JM: The number of people we’re treating is growing but not as fast as the epidemic is growing. The problem is if we don’t get ahead of the number the curves will continue to grow separately so that the number of people in need will continue to outpace our ability to deliver.
We can see the future and the future says if we have a society where 30 per cent [of the people] are infected with HIV, that country is not stable. In South Africa, the GDP is suffering because of AIDS—the economy is being compromised. How can you protect the integrity of a society when you reach a critical mass of people infected with HIV? People are dropping like flies, and that’s what people need to understand.
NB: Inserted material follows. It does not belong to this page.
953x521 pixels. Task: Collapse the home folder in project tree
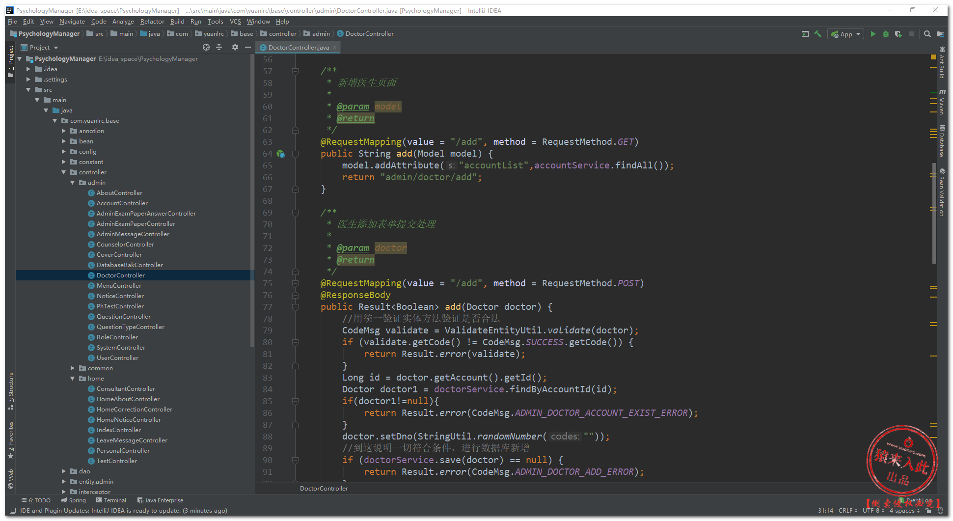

MP: Your critics, including former Minister of Health Tony Clement, have claimed that you have drifted away from being a scientist into being an activist. What is your response to those kinds of accusations?
JM: The reason why “Dr. Montaner”, as [Tony Clement] said it, “has drifted into an advocacy role”, is because I have the profound conviction that when you do clinical and public health research and your data is clear, transparent and definitive, you have an obligation to inform the public and decision makers regarding the next steps that need to be taken, particularly to address the epidemic situation of HIV and drug addiction.
The more those policy makers refuse to accept the facts, the greater my responsibility to educate the public and the decision makers. So, my crusade, to disseminate this knowledge, is a fundamental next step in this kind of work.
My answer to the federal government is that they can say whatever they want but my credentials speak for themselves. The problem we have is that their credentials are also transparent and they’re perfectly clear: they are not about evidence, they’re not about public health, they’re simply about continuing to rule this country based on an ideology that unfortunately is not congruent with the needs of the patients that we’re trying to serve.